TASK REQUIREMENTS:
Each line from the one containing "Task: Click the Route 310 road shield" to the final line of the listing below must be transcribed exactly; all others are left out.

(STUDY MATERIAL Opens)

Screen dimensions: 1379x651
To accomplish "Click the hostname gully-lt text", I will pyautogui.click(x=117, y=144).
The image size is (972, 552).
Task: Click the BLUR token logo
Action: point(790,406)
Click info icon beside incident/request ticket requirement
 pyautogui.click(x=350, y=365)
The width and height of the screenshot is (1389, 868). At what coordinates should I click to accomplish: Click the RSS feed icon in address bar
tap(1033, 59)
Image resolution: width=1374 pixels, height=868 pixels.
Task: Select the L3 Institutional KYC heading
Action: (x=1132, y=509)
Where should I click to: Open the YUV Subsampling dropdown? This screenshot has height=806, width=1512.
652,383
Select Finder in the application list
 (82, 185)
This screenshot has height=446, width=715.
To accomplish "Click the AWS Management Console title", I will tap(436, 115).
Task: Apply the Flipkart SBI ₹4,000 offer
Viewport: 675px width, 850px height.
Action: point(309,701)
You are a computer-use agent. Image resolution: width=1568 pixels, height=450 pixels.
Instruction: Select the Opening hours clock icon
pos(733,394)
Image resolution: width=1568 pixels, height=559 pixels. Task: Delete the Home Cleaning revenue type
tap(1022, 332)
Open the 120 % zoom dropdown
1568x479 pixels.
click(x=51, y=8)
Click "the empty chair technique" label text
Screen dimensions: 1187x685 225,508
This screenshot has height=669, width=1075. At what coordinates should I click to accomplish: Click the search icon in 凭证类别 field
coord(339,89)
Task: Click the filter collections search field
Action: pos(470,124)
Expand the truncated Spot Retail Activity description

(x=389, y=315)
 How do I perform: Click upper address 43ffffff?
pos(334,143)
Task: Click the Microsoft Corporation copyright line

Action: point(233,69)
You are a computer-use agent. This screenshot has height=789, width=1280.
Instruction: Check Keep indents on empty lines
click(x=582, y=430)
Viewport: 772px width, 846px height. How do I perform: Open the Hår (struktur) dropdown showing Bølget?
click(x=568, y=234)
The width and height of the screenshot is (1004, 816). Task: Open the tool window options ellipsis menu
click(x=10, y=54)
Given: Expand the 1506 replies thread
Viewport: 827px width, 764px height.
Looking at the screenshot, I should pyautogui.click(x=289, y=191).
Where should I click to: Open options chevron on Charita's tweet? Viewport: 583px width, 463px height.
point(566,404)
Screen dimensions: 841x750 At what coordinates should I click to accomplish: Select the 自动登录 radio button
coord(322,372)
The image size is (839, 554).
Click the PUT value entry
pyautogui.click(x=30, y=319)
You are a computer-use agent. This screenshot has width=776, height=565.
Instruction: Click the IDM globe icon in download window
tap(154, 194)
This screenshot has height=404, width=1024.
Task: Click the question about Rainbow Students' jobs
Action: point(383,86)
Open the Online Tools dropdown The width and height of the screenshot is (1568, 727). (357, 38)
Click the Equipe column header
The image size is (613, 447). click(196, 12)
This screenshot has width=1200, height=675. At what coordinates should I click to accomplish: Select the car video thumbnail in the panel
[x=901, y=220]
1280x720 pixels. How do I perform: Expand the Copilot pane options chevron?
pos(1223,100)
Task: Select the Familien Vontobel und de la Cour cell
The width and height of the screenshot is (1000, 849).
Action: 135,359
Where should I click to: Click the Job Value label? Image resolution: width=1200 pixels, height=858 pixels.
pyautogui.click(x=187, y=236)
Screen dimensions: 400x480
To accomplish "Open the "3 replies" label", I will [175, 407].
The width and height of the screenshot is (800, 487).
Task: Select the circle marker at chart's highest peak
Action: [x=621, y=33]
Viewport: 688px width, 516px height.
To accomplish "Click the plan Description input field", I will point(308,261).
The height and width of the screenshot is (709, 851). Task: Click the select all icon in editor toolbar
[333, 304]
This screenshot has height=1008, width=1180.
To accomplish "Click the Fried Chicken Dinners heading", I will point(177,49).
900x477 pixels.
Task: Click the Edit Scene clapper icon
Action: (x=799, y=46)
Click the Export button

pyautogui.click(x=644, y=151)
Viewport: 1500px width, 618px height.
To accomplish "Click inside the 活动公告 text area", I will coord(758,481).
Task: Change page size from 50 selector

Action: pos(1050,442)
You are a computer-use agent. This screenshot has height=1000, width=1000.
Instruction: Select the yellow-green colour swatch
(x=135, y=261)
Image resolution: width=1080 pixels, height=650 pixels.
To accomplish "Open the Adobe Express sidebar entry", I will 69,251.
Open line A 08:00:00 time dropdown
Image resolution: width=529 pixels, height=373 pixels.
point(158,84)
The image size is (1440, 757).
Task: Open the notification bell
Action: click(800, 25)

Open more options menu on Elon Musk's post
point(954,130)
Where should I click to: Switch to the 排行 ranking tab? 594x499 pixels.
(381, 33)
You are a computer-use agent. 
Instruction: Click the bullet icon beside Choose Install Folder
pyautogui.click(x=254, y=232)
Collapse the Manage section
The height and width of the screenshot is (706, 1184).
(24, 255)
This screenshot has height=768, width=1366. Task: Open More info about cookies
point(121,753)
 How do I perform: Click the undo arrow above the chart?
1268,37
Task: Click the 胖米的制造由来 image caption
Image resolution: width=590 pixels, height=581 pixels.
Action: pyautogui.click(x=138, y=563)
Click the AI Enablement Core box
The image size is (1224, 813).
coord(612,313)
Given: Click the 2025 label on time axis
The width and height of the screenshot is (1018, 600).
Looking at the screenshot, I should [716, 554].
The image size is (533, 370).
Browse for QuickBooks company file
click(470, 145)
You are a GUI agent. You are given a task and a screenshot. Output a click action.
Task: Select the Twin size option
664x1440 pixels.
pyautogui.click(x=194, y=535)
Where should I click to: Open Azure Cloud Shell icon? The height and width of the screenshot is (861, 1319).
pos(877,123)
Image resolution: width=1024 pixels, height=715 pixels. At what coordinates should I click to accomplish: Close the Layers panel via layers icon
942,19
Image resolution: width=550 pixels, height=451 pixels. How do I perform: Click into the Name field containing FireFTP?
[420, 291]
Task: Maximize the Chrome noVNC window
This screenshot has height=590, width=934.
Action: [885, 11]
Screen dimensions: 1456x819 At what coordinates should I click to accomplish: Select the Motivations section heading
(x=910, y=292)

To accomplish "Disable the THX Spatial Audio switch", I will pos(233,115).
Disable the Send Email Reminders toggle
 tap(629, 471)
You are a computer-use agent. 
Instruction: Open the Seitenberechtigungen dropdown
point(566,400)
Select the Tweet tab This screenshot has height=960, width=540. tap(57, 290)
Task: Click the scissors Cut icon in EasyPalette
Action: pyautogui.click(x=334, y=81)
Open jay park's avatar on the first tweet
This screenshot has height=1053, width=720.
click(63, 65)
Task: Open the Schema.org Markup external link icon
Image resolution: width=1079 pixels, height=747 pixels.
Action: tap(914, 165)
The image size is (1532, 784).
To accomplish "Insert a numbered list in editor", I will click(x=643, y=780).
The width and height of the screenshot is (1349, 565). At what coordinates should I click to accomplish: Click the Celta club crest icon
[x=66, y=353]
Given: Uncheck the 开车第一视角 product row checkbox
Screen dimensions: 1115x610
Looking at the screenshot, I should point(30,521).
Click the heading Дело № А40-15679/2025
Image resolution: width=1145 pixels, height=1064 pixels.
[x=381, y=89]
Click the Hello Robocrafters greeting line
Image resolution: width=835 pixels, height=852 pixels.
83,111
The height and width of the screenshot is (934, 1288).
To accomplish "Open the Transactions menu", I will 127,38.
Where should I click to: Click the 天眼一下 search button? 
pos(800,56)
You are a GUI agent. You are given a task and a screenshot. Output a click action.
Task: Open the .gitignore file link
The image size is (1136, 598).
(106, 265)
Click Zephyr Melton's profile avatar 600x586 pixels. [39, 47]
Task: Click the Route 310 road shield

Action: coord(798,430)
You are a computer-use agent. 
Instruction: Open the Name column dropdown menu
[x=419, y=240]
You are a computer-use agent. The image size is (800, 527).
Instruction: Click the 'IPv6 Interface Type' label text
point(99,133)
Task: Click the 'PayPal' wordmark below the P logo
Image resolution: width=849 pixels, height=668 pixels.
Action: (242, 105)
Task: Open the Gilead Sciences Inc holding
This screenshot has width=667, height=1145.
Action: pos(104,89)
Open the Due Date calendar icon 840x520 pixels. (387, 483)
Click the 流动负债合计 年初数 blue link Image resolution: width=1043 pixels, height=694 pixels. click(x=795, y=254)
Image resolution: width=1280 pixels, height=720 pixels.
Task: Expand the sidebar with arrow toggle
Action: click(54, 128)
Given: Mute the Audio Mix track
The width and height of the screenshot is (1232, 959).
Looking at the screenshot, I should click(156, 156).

(STUDY MATERIAL Closes)

OUTPUT BELOW:
Task: Click the Route 310 road shield

Action: coord(798,430)
You are a computer-use agent. 
Instruction: Open the Name column dropdown menu
[x=419, y=240]
You are a computer-use agent. The image size is (800, 527).
Instruction: Click the 'IPv6 Interface Type' label text
point(99,133)
Task: Click the 'PayPal' wordmark below the P logo
Image resolution: width=849 pixels, height=668 pixels.
Action: (242, 105)
Task: Open the Gilead Sciences Inc holding
This screenshot has width=667, height=1145.
Action: pos(104,89)
Open the Due Date calendar icon 840x520 pixels. (387, 483)
Click the 流动负债合计 年初数 blue link Image resolution: width=1043 pixels, height=694 pixels. click(x=795, y=254)
Image resolution: width=1280 pixels, height=720 pixels.
Task: Expand the sidebar with arrow toggle
Action: click(54, 128)
Given: Mute the Audio Mix track
The width and height of the screenshot is (1232, 959).
Looking at the screenshot, I should click(156, 156).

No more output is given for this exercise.